Dataset excerpt:
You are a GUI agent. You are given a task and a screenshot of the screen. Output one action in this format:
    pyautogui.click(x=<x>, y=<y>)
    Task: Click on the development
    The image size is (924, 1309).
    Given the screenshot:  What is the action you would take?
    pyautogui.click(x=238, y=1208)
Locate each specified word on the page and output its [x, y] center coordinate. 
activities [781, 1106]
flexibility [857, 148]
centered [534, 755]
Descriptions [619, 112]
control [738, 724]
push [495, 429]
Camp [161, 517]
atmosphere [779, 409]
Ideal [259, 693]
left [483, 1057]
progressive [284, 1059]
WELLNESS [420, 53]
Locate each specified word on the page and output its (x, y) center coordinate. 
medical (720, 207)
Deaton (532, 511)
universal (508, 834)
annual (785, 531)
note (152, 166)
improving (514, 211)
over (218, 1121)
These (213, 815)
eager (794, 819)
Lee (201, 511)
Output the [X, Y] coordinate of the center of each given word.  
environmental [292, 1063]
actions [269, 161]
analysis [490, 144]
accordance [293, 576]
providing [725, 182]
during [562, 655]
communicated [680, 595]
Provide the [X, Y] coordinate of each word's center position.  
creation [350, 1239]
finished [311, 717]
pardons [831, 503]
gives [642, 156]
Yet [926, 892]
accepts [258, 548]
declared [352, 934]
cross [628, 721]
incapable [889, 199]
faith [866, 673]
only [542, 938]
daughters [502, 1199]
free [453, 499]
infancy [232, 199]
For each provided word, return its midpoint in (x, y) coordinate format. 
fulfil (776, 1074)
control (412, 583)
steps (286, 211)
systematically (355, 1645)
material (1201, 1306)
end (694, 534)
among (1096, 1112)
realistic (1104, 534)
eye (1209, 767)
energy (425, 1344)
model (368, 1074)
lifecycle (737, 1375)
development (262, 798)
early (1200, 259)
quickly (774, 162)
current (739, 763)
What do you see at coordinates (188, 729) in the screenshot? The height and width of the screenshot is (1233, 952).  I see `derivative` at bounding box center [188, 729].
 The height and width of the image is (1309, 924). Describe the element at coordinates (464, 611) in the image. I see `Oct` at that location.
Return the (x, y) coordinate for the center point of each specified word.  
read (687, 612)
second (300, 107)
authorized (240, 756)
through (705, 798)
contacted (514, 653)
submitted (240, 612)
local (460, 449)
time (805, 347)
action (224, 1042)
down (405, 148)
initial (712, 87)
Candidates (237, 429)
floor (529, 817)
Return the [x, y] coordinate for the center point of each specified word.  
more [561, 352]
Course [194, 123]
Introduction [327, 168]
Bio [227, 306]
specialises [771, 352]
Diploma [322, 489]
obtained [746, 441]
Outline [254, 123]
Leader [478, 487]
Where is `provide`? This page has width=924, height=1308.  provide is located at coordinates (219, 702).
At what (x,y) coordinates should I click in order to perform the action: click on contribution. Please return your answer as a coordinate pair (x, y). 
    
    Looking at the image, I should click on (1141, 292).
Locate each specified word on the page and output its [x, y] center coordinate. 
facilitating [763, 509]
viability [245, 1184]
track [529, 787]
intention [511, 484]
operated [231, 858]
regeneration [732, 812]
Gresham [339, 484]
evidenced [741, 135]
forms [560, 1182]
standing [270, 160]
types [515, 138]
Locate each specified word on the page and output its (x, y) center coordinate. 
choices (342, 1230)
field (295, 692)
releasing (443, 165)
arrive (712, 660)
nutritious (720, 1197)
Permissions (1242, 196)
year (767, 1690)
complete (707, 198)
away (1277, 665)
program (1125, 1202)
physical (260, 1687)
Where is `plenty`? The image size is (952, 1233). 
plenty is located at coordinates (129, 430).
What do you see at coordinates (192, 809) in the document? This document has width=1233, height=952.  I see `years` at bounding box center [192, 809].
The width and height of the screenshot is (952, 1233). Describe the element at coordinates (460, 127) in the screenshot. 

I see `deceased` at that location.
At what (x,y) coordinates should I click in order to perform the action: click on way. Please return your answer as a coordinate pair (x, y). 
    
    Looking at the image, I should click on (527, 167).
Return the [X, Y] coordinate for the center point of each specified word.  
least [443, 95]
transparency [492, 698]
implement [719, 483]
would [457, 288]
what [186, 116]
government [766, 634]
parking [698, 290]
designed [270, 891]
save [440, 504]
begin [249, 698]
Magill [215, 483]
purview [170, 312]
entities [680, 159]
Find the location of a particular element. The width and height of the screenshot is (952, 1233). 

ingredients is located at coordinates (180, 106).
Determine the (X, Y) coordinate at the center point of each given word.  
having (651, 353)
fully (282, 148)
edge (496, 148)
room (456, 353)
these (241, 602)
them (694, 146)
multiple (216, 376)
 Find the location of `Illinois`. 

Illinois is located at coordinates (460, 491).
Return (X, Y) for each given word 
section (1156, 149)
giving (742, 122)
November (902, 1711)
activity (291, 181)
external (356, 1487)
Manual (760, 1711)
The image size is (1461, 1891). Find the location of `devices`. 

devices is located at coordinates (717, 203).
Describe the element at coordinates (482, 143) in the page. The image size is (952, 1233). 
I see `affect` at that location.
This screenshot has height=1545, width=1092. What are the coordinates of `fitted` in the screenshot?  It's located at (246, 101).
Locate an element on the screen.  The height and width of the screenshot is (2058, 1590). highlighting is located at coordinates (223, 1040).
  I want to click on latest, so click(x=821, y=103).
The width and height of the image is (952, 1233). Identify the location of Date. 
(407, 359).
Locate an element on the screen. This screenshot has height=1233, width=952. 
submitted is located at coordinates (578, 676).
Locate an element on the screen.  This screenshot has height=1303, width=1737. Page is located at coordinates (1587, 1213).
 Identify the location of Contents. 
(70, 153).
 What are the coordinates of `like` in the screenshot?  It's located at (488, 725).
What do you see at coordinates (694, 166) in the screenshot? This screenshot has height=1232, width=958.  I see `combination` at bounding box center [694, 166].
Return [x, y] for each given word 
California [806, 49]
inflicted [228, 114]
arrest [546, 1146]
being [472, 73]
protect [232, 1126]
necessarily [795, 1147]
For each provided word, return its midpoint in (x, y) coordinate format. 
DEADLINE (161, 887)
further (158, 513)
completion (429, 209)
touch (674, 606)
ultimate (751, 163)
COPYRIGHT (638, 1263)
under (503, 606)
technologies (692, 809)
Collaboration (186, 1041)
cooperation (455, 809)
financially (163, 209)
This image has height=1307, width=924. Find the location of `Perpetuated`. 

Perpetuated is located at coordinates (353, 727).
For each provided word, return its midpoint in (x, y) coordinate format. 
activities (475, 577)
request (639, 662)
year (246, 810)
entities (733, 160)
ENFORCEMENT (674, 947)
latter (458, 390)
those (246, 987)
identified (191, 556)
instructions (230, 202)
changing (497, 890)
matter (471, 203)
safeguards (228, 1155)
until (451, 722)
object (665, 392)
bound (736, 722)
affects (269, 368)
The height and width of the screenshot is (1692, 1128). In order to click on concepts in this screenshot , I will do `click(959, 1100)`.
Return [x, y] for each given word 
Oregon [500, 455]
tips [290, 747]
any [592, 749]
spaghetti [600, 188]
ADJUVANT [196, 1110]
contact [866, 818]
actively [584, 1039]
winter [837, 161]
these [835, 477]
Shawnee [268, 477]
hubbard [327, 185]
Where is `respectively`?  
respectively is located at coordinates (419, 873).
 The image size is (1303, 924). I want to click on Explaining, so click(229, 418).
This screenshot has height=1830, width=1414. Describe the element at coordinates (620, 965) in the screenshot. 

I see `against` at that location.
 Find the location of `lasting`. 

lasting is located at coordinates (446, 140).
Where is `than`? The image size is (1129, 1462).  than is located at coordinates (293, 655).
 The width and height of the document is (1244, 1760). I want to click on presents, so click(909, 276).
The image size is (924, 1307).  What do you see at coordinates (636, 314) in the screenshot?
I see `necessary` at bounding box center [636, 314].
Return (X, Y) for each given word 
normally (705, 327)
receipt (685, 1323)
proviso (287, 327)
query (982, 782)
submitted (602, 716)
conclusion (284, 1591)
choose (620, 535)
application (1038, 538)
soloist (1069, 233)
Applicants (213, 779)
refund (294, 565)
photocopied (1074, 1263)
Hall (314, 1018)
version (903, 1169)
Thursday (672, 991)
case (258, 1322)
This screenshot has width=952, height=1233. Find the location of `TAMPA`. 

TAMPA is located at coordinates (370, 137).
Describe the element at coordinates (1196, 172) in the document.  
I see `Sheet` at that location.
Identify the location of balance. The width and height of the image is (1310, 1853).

- **THE REQUEST**: Rewrite everything in the material from the line containing "improving (514, 211)" down to the line containing "free [453, 499]" as a numbered list, leaving out any blank lines.

- **REPLY**:
1. improving (514, 211)
2. over (218, 1121)
3. These (213, 815)
4. eager (794, 819)
5. Lee (201, 511)
6. Output the [X, Y] coordinate of the center of each given word.  
7. environmental [292, 1063]
8. actions [269, 161]
9. analysis [490, 144]
10. accordance [293, 576]
11. providing [725, 182]
12. during [562, 655]
13. communicated [680, 595]
14. Provide the [X, Y] coordinate of each word's center position.  
15. creation [350, 1239]
16. finished [311, 717]
17. pardons [831, 503]
18. gives [642, 156]
19. Yet [926, 892]
20. accepts [258, 548]
21. declared [352, 934]
22. cross [628, 721]
23. incapable [889, 199]
24. faith [866, 673]
25. only [542, 938]
26. daughters [502, 1199]
27. free [453, 499]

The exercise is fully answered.